Stocks Pay Off in Retirement

Source: Bankrate.com

Here’s more evidence that staying the retirement savings course pays off. The National Center for Policy Analysis, a nonprofit, free-market think tank, calculated that savers who stayed the course from the bottom of the stock market in March 2009 to January 2011 saw a 77 percent increase in their money. In March 2009 alone, the S&P 500 posted its largest 10-day gain since 1938, and in November 2010 the Dow Jones Industrial Average topped 10,000 for the first time since September 2008.

If you had chosen to save in a money market fund during that period, you would have made an after-tax return of 0.71 percent. If you had switched to a bond index fund, you would have earned 5.39 percent. But someone who put their money in a S&P index fund would have earned nearly 26 percent.

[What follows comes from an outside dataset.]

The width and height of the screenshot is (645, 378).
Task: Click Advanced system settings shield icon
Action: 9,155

Senior Analyst Pamela Villarreal says, “People who had money invested in equities before the fall and who panicked and switched it to bonds or money markets locked in the loss. If they had stayed the course, they would have been in much better shape.”

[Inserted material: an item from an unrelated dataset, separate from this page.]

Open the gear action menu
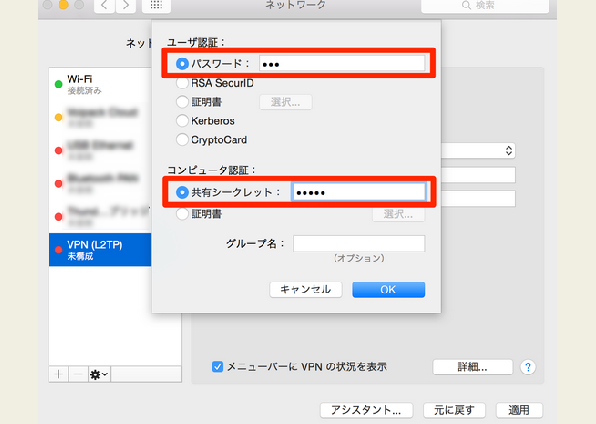Viewport: 596px width, 424px height. pos(99,375)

She believes that this is a retirement planning lesson that shouldn’t be ignored. “When you are 60, you may very well live to be 100, and that makes you a long-term investor. So you shouldn’t think of equities as something only for people who are 30 years old.”

The biggest threat to a comfortable retirement, she says, is inflation. And equities are the only thing that will give you a shot at out-distancing that problem. “Just because you stop working doesn’t mean your money should stop working,” she says.